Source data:
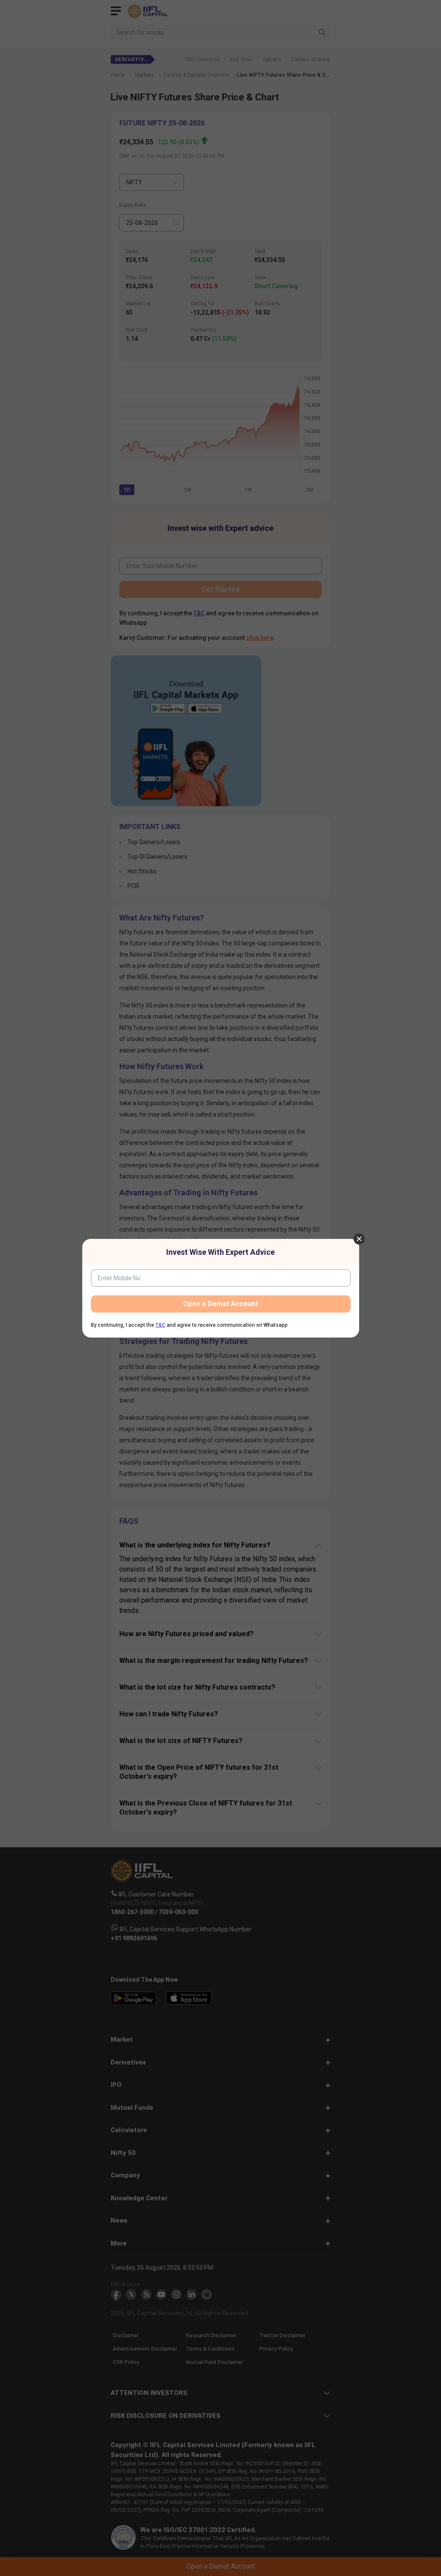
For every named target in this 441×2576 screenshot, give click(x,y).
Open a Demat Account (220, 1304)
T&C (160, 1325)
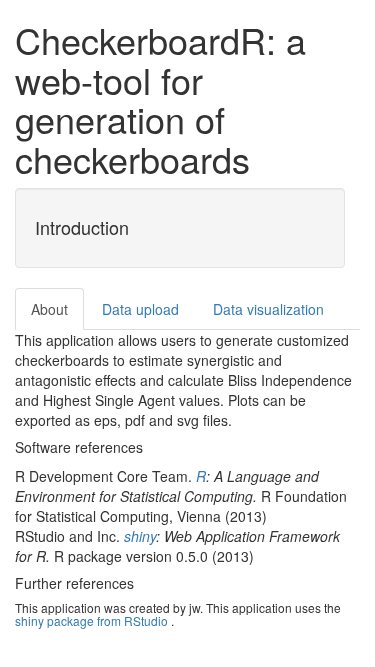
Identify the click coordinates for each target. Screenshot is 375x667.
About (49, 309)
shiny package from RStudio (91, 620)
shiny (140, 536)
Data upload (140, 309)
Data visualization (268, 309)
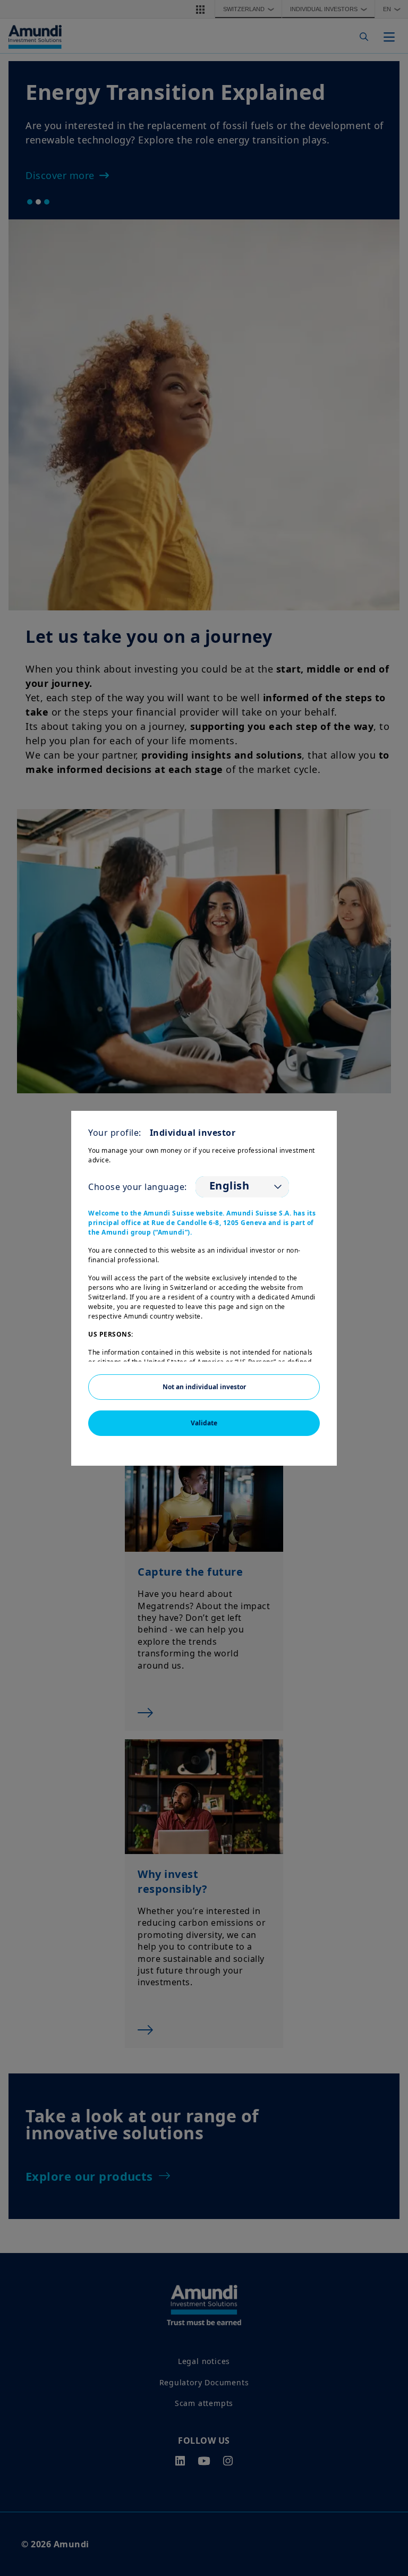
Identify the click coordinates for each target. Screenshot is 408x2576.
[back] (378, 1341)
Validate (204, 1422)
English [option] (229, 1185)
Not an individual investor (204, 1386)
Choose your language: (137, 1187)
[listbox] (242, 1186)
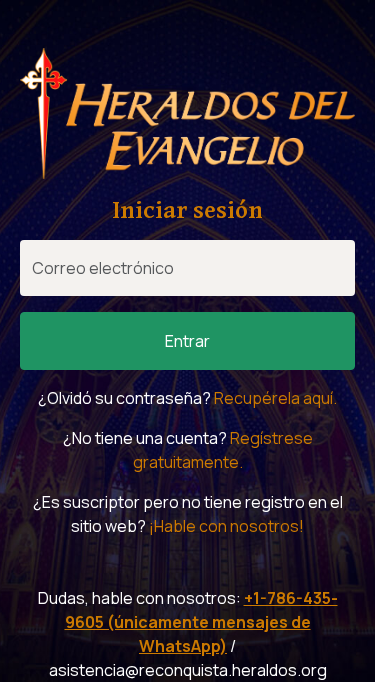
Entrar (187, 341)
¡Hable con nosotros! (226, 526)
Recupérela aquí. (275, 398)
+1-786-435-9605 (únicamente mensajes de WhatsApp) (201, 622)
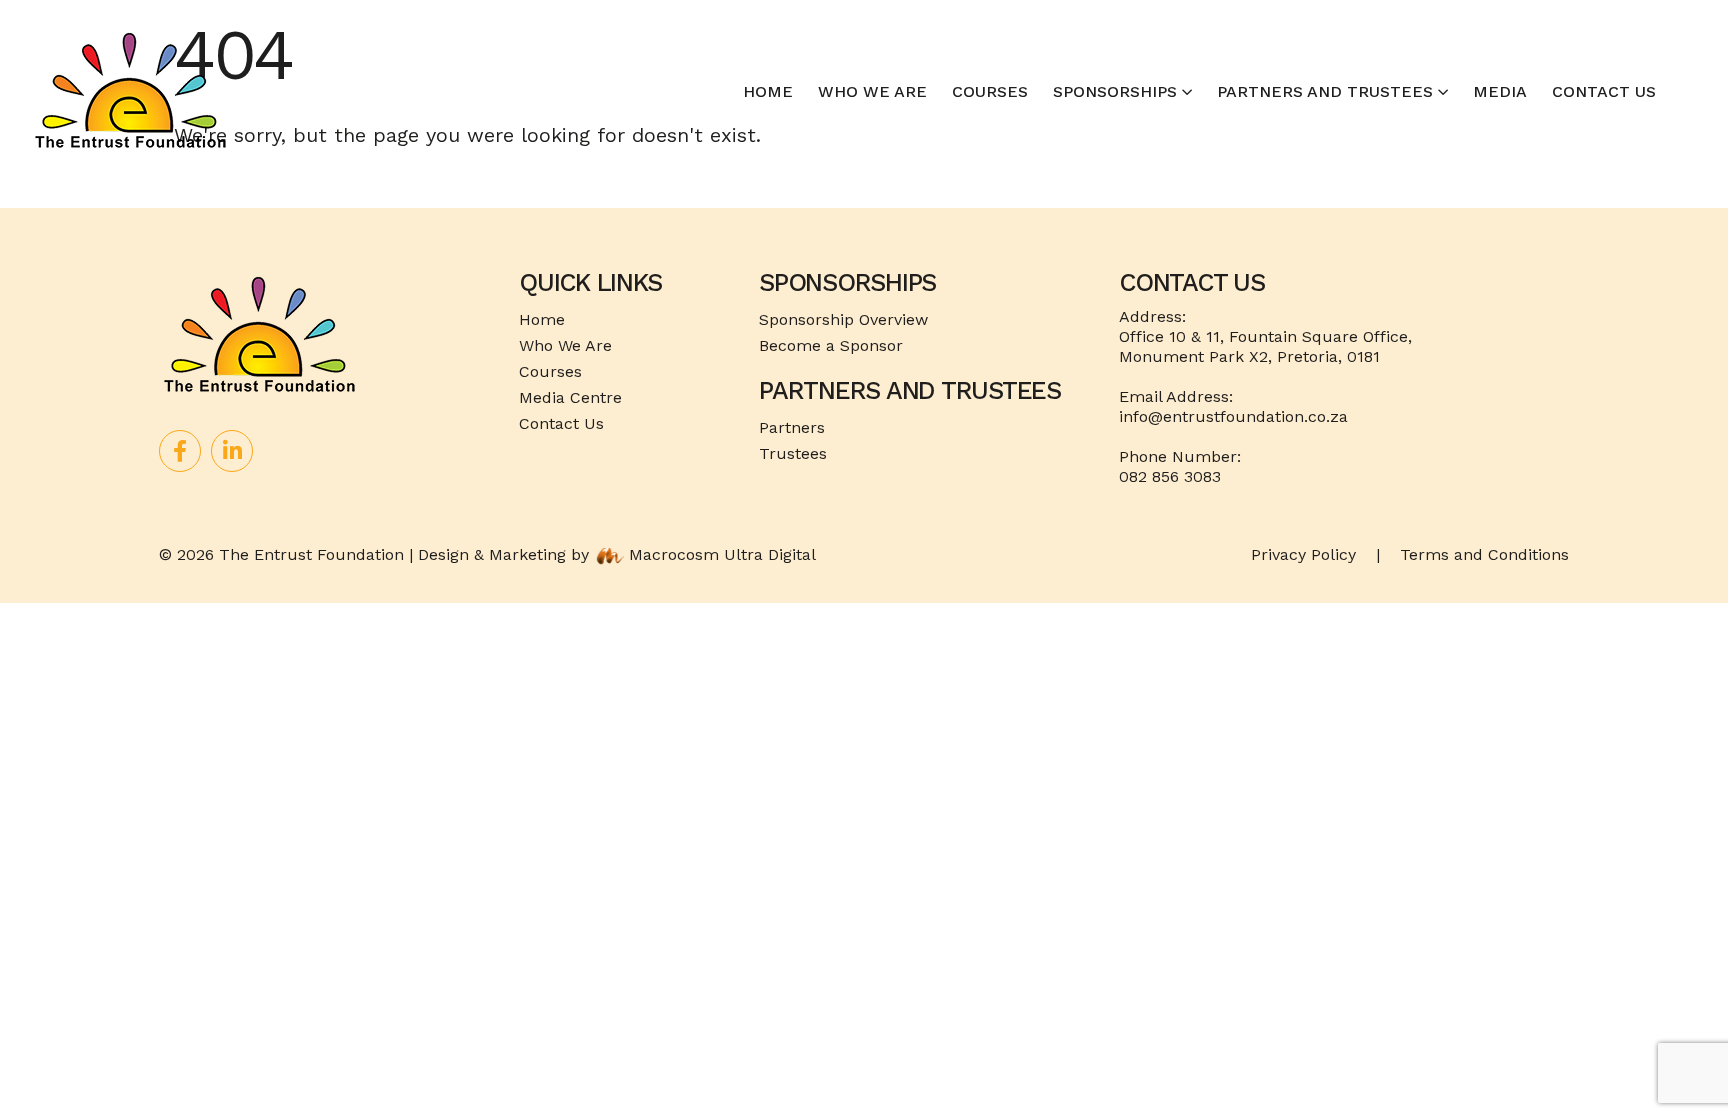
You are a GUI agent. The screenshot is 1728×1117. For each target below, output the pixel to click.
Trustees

■ Action item
Skip the pictures and print exactly the lines from the one containing "shiny (140, 536)" through the end of the records above.

■ Written solution
shiny (140, 536)
Data upload (140, 309)
Data visualization (268, 309)
Identify the click coordinates for each target. Screenshot is 408x2576.
[back] (378, 1341)
Validate (204, 1422)
English [option] (229, 1185)
Not an individual investor (204, 1386)
Choose your language: (137, 1187)
[listbox] (242, 1186)
Entrar (187, 341)
¡Hable con nosotros! (226, 526)
Recupérela aquí. (275, 398)
+1-786-435-9605 (únicamente mensajes de WhatsApp) (201, 622)
You are a GUI agent. The screenshot is 1728×1117. For each target below, output the pixel to click.
Trustees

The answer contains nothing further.